The prince came to find her, human again, too late. When the storm blew up, dawn had broken. Odette the swan rode on the rising waters as he drowned.
In the taxi, Odette pushed her memory away. That was all over; she had been granted another chance. Harry was no prince, but here, in her second new century, that seemed not to matter. The important thing now was apparently that they could talk to one another and that when he touched her wrist it tingled. She looked at his long body, fair hair and lively eyes and felt proud to be beside him, picturing them waltzing together later on. Perhaps they would be invited to lead the polonaise. In her mind she rehearsed steps she had not danced in company since her days as a princess – though she had never been above practising them alone by night, when the spring moon was high and shining. She’d deck her hut with clouds of pink bagulnik blossoms and imagine the candles, the orchestra, the dancing partners.

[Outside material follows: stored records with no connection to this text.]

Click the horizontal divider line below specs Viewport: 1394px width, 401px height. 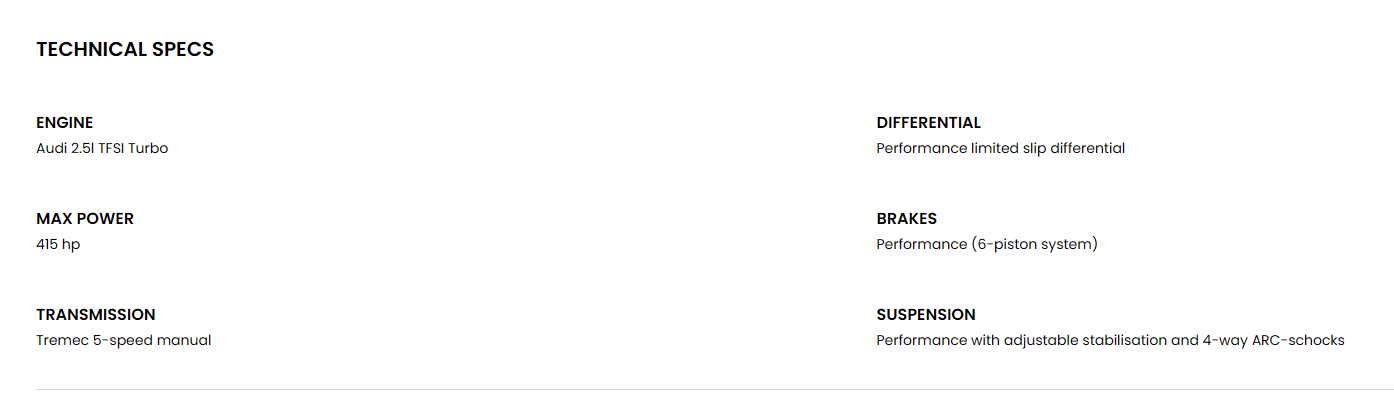click(x=715, y=389)
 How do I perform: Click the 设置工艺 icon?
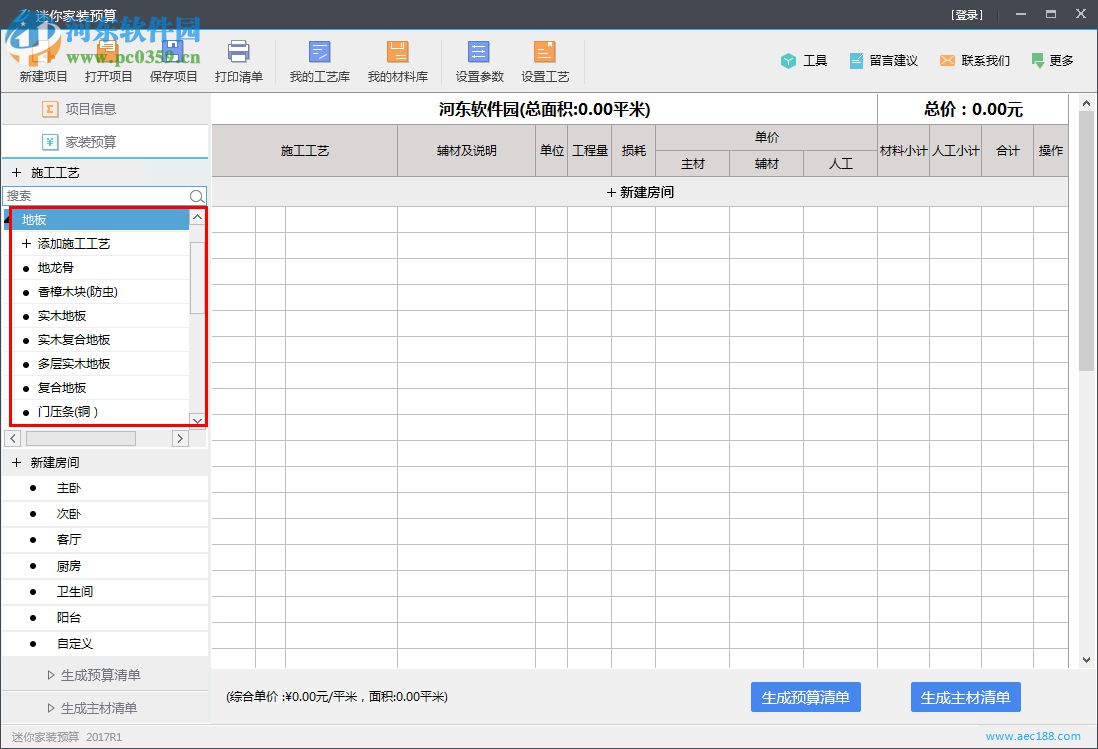544,60
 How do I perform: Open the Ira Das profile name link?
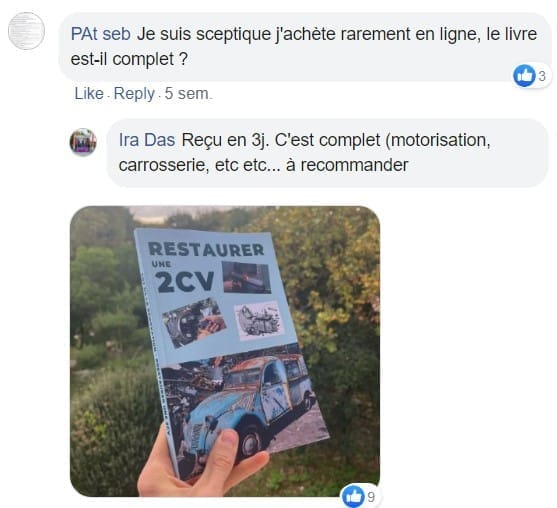pyautogui.click(x=147, y=140)
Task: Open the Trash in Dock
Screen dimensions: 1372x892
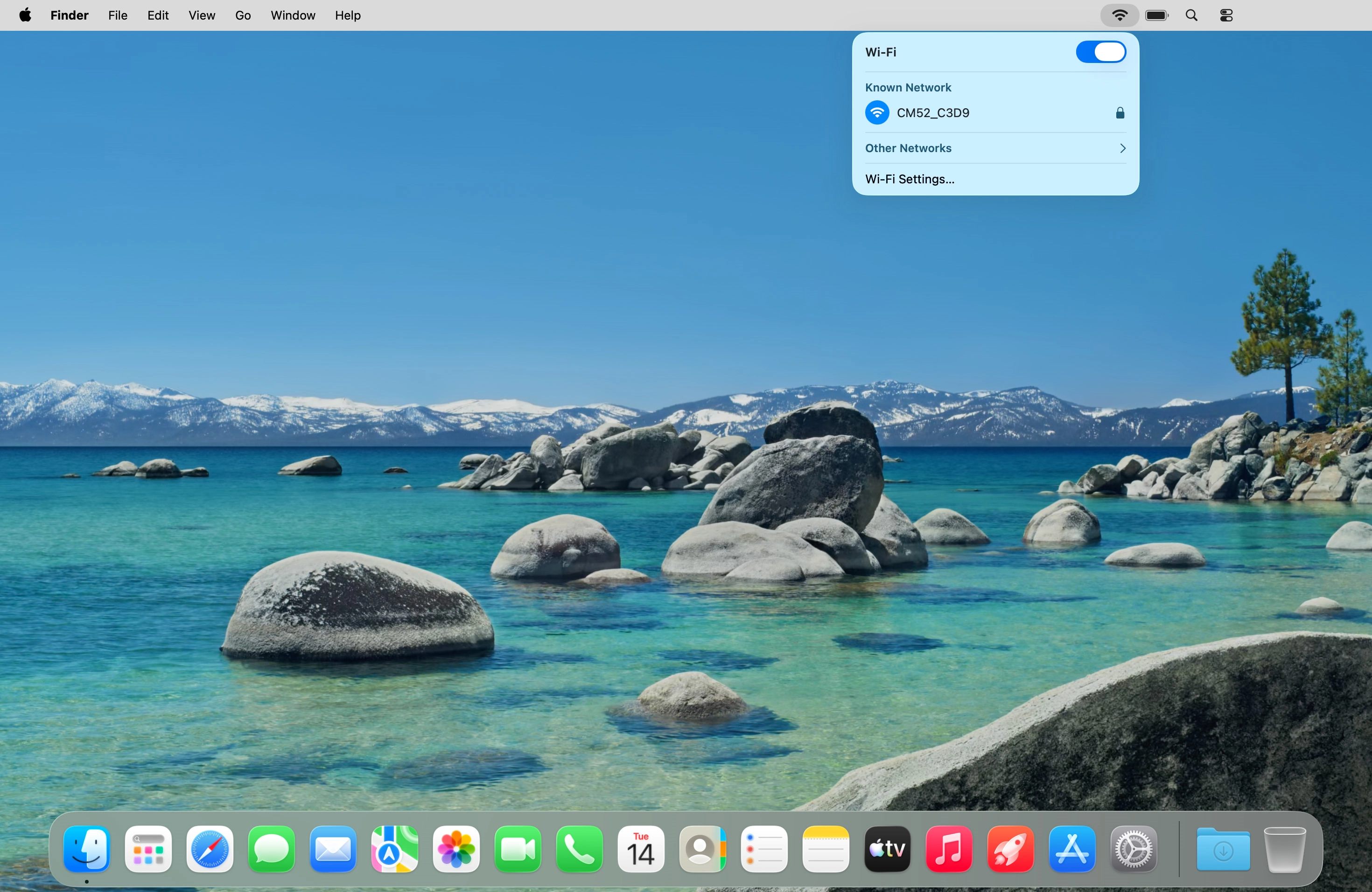Action: pos(1284,849)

Bardingley Hall, a stately home turned adult education college in the countryside, bo
re little resemblance to a castle, but when Odette walked beside Harry up a long drive lined with flaming torches, surrounded by glamorously clad couples, her heart filled with satisfaction. She recognised the house’s architecture as sixteenth-century, familiar from drawn illustrations her governess had shown her in her father’s leather-bound books. Around the little complex of buildings there stretched deep expanses of parkland and, beyond those, the fields.

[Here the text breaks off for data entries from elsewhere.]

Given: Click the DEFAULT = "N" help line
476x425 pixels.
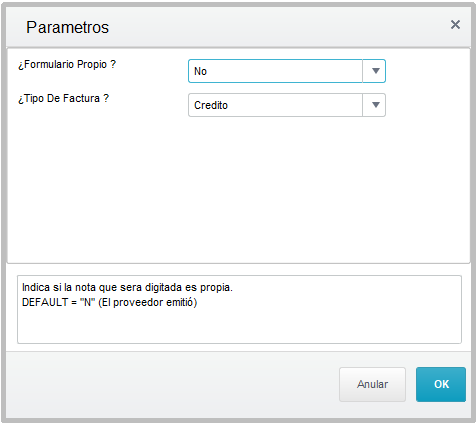Looking at the screenshot, I should (x=109, y=302).
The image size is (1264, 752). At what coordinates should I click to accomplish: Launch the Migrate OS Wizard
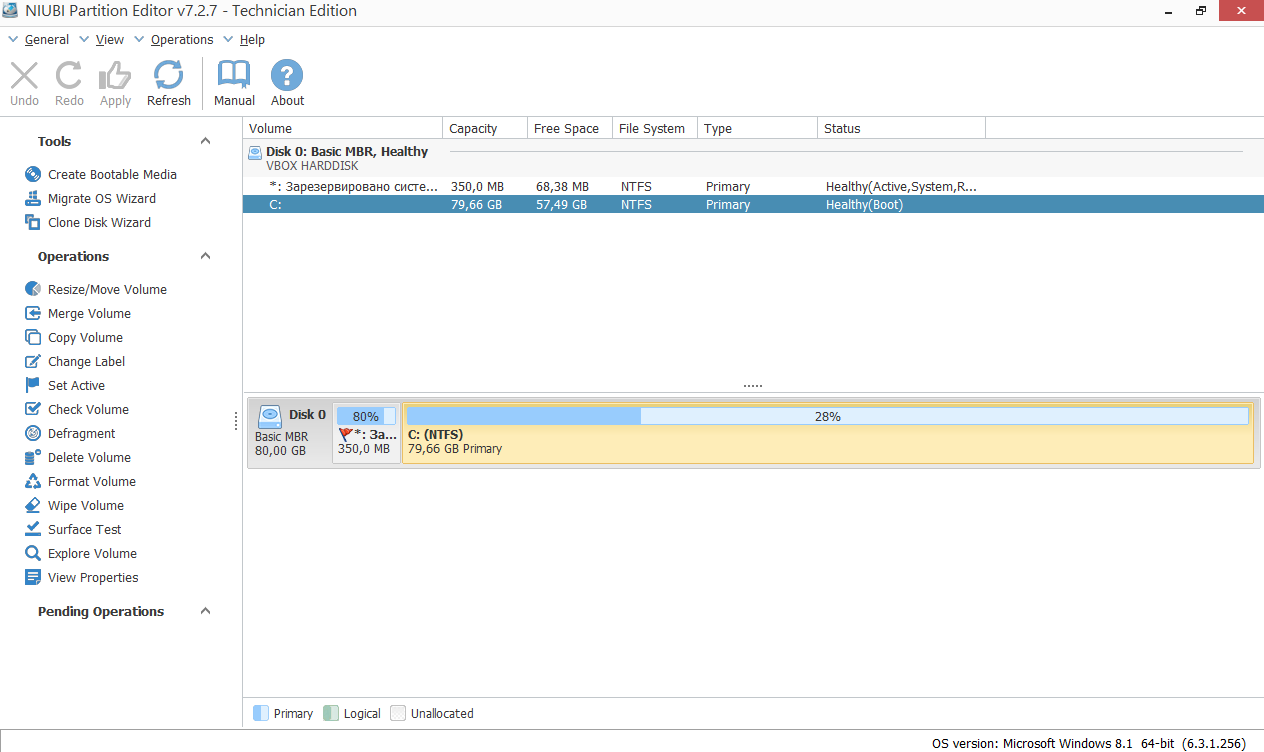click(100, 198)
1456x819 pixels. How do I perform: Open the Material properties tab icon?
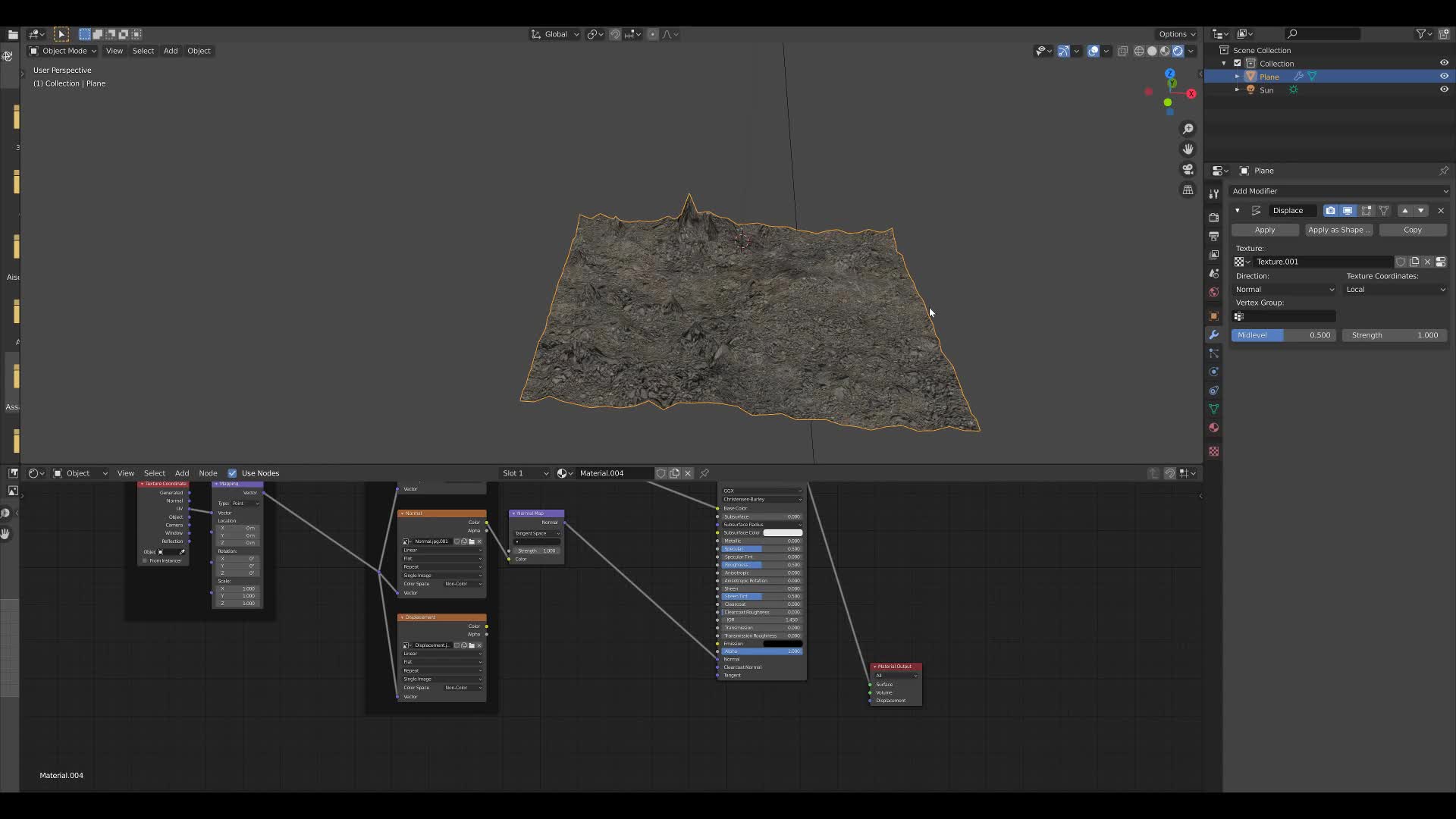(1214, 428)
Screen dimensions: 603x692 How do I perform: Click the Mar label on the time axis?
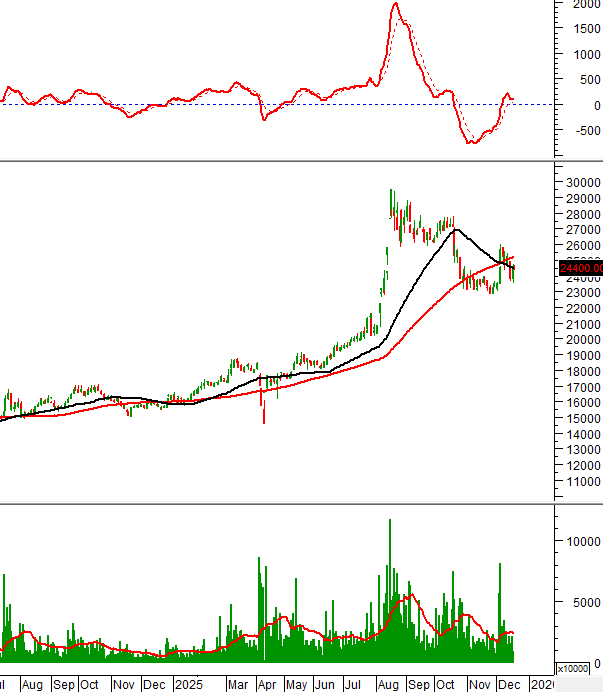237,685
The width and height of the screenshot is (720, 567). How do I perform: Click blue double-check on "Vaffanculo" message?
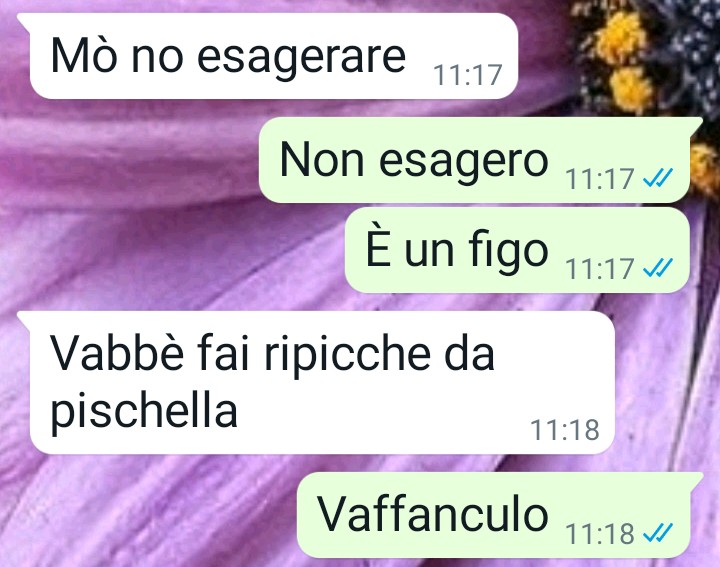[658, 533]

Waiting in a queue to leave their coats in a cloakroom, Odette was taken aback when she heard the music that was intended for dancing. She could see no musicians anywhere, just some huge black boxes through which thudded a sound unlike any musical instrument she knew, and much louder, too. Instead of the spacious, civilised aspect of the balls that her father used to hold, this one was packing people into the foyers in such numbers that there was little room to move.
‘Where orchestra?’ She had to shout to make herself heard.
‘There’ll be live bands later,’ he yelled back. ‘Too noisy?’
‘We find place more quiet?’
‘Let’s get a drink. You like cocktails, don’t you?’
Harry held her arm and steered her through the crowds, past a tall Christmas tree, along wood-panelled corridors where multicoloured streamers and tinsel dangled from the ceiling and great bouquets of lilies and irises stood in china urns in the corners. Soon they came to a room where several musicians – each of whom oddly wore a red hat trimmed with white fur and a pom-pom – were plucking and blowing on guitar, double bass and clarinet. To one side, an antique card table topped with green baize bore a silver punch bowl full of something aromatic. At the end of the room, an empty bay window seat seemed to beckon them. Harry filled two glasses to the brim and they settled there on plush cushions to listen to the music.